● **GIVEN PROBLEM 1**:
Can you write out the passage on Black Bob Hudson, starting at "Very little is" and ending at "1934 and 1937 ."?
● **GIVEN PROBLEM 2**:
What comes next in the passage on Black Bob Hudson? Write the continuation, picking up after its final sentence.

● **SUPPLIED TEXT**:

Very little is known about Black Bob Hudson, except that he was a ragtime-influenced blues pianist who was active from the 1920's and 1930's, and worked with a who's who of Chicago talent including  Big Bill Broonzy, Bumble Bee Slim, Jazz Gillum, Lil Johnson, Washboard Sam, Casey Bill Weldon and  Tampa Red. He was the brother of banjoist Ed Hudson, and the two frequented the same circles and recording sessions, and sometimes ended up accompanying the same singers. Both brothers were part of the Memphis Nighthawks, and Bob Hudson was also a member (with Tampa Red and other luminaries) of the Chicago Rhythm Kings. Broonzy and Black Bob cut dozens of sides together between 1934 and 1937 and Black Bob is featured on quite a number of Tampa Red sides between 1934 and 1937 .

● **PROVIDED RECORDS**:
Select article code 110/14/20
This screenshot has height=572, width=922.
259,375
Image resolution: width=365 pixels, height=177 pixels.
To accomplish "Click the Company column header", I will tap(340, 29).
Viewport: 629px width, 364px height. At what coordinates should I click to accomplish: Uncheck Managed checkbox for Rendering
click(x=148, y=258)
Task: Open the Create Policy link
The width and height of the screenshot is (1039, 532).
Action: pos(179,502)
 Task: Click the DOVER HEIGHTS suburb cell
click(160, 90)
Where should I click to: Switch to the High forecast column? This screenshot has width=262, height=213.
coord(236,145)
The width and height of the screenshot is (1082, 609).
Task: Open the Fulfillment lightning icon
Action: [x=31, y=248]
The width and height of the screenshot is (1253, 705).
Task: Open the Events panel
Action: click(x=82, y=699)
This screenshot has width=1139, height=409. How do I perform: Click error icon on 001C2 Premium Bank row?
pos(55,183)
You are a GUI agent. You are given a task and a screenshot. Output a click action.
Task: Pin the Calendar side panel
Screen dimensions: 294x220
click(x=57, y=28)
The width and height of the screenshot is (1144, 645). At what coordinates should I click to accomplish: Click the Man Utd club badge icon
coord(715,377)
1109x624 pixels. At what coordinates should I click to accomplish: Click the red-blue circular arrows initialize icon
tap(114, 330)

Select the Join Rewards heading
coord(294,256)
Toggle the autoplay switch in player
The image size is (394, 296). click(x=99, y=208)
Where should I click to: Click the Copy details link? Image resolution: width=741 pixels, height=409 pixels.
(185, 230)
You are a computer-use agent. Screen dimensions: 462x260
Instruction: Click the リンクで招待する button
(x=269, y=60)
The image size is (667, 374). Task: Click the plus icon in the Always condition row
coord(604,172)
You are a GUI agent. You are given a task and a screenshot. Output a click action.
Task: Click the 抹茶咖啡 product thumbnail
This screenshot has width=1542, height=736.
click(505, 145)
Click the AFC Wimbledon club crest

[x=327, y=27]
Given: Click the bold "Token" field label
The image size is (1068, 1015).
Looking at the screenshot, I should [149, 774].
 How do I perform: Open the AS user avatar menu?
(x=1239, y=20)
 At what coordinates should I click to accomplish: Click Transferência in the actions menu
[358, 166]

● **TASK RESULT 1**:
Very little is known about Black Bob Hudson, except that he was a ragtime-influenced blues pianist who was active from the 1920's and 1930's, and worked with a who's who of Chicago talent including  Big Bill Broonzy, Bumble Bee Slim, Jazz Gillum, Lil Johnson, Washboard Sam, Casey Bill Weldon and  Tampa Red. He was the brother of banjoist Ed Hudson, and the two frequented the same circles and recording sessions, and sometimes ended up accompanying the same singers. Both brothers were part of the Memphis Nighthawks, and Bob Hudson was also a member (with Tampa Red and other luminaries) of the Chicago Rhythm Kings. Broonzy and Black Bob cut dozens of sides together between 1934 and 1937 and Black Bob is featured on quite a number of Tampa Red sides between 1934 and 1937 .

● **TASK RESULT 2**:
Teddy Bunn played with many of the top jazzmen of that period on guitar or banjo and sometimes he provided vocals. Teddy Bunn rubbed shoulders with many top jazz musicians aas well as blues singers in the pre-war era. As he noted: "I have a very good ear and can usually sense what the cats are going to play a split second before they do it." Among the notable blues singers he accompanied were artists such as  Cow Cow Davenport, Lizzie Miles, Peetie Wheatstraw, Johnnie Temple and Victoria Spivey among others. In addition to an active session career, Bunn was a member of the jazz groups the Spirits of Rhythm and June 1939, and was among the very first musicians ever to record for the Blue Note record label, first as a soloist, then as a member of the Port of Harlem Jazzmen. Today we hear Bunn backing several blues singers including a pair of excellent numbers by Lizzie Miles.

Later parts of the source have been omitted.